Susan turned her head so that she could look at me.
“There’s a saying I read someplace, that appetite is the best sauce,” she said.
“Meaning it’s not just what you are, it’s what I feel you are,” I said.
“I would guess,” she said, “in truth, that it is finally about what and who we are.”
I nodded.
“It’s what Gary Eisenhower and his women don’t understand, and probably never will,” I said.
“It is probably life’s essence,” Susan said.
I nodded.
“Maybe children, too,” I said.
“Maybe,” Susan said. “But we’re not going to have any.”
“This’ll have to do,” I said.
“It does very well,” she said.
She kissed me. I kissed her back.
“I’m thinking pancakes for breakfast,” she said.
WE HAD PANCAKES for breakfast and walked down through Central park to Bergdorf and Barneys, where Susan shopped and I trailed along to watch her hold stuff up, and admire her and, occasionally, some of the other female shoppers. In the next couple of days, we strolled through the little zoo in Central Park. We had dinner at the Four Seasons and walked through Rockefeller Center and Grand Central Station, which I always liked to do in New York. We experienced life’s essence several times before we went home.
Life’s essence never disappoints.
It was a Wednesday morning when I got back to my office. There was a call on my answering machine from Vinnie.
“Call me,” he said. “I might have something.”

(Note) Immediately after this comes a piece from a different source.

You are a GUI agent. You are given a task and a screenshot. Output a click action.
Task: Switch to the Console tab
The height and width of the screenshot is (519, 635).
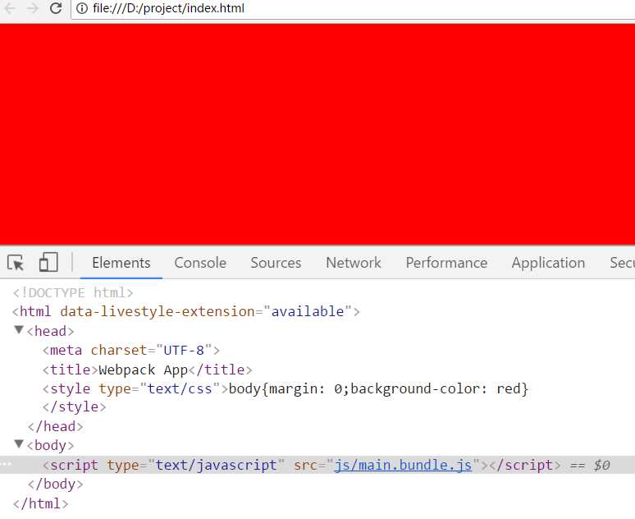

I called him on his cell phone.
“Where are you?” I said.
“In the Public Garden,” he said, “watching her house.”
“What’s up?” I said.
“Nothing at the moment, but Monday she had a, like, a incident with a guy.”
“Tell me,” I said.
“Guy’s waiting outside her house when she comes back from her health club. I’m trailing along behind, looking at her ass, and he, like, stops her as she starts up her steps. Puts his hand on her arm. She slaps it away. He says something. She says something. He puts his hand on her arm again. She shoves him away and runs up the steps into her house. He stands down at the foot of the stairs for a long time and looks at her front door. I’m up the street thinking if he tries to go in after her do I shoot him. But he didn’t. After a while he walked away.”
“It wasn’t a friendly exchange,” I said.
“No.”
“You recognize the guy?”
“No, but he wasn’t her type, that’s for sure.”
“What’d he look like?” I said.
“Big guy, ’bout your size, but, you know, he was walking on his heels.”